- Gutenberg and the Impact of Printing
In this short, generously illustrated book, Stephan Füssel draws on his expertise in the history of early printing and early modern German literature. Opening with a focus on Gutenberg and his work, the book continues with chapters on the spread of printing, its relationship with humanism, the development of printing in the vernacular, popular news sheets, and the Reformation.
While some of the chapters (such as that on the spread of printing) offer general summaries of developments, others enlarge on areas of Füssel's particular interests, such as the popular publications of Emperor Maximilian I. The book is loosely organized and does not advance a new thesis; rather, it offers extended commentary and vignettes illustrating how the new technology affected various fields. The color illustrations offer valuable opportunities to observe the features and changes discussed in the text.

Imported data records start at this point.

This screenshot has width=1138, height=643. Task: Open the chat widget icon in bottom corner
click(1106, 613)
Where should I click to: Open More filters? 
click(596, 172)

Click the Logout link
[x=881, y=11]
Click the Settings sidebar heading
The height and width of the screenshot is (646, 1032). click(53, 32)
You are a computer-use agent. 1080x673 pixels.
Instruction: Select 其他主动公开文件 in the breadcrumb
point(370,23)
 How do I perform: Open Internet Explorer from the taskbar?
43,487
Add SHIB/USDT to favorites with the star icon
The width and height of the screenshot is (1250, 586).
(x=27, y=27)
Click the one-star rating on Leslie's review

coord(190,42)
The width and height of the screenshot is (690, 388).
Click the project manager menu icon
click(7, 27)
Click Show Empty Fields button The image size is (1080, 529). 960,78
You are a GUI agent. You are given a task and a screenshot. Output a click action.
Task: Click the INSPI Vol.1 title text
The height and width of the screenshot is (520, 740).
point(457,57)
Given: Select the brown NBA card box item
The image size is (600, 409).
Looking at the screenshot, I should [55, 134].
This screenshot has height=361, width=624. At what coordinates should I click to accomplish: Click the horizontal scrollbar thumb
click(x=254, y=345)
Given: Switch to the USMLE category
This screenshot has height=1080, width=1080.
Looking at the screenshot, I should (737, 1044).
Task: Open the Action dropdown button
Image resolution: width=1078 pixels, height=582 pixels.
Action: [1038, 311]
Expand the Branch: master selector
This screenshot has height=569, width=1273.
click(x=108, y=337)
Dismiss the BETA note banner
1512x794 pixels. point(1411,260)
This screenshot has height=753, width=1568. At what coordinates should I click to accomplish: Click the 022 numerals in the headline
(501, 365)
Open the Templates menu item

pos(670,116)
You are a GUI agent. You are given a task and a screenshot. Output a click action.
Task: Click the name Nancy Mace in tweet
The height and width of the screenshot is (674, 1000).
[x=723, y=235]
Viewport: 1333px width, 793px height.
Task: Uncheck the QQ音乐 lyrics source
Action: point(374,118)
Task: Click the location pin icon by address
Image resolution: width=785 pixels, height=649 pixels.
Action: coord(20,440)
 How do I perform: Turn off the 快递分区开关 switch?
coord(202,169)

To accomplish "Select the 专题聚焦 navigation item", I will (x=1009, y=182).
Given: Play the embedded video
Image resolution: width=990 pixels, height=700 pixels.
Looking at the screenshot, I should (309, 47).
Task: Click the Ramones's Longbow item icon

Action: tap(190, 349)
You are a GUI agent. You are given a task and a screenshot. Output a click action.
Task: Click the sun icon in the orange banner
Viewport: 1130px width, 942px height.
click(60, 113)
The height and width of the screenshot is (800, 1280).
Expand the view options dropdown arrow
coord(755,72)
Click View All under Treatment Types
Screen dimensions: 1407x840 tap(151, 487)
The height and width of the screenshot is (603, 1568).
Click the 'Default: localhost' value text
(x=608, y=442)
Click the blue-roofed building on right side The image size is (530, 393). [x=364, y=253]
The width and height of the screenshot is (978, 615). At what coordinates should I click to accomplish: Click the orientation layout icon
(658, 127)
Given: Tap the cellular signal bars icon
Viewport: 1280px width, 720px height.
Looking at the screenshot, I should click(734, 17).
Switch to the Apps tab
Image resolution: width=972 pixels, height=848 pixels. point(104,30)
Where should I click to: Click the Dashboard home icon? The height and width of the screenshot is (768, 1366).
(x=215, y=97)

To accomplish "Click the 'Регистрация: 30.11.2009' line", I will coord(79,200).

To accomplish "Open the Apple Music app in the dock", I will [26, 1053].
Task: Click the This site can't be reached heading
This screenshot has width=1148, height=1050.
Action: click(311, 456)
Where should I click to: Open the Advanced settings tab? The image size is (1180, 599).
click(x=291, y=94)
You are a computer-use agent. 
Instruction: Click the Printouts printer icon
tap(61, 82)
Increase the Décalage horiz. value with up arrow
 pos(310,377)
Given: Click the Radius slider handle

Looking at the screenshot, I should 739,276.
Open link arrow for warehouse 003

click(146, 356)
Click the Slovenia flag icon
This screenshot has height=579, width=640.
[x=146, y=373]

The intended audience for this work is not always clear. At times the basic background material (on humanism, for example) might be aimed at general readers, but much of the book assumes specialist knowledge. The level of technical detail is quite high, for instance in the comparison of typefaces and other physical characteristics of early printed works. In some sections the minutiae could use more framing from the author for readers who have not made a hobby of incunabula. Scholarly readers will wish for a more coherent overall plan, though they may find nuggets of interest to enjoy in the text and illustrations. For in-depth study, however, they will likely turn to other works, such as Füssel's own scholarly editions or more comprehensive works on the history of the book.
Surprisingly, given the expense of publishing the many full-color reproductions, basic editing has received little attention. Typographical errors are too common, and a good editor could have helped with framing, transitions, consistency, and style. This is a pity for an otherwise attractively produced book.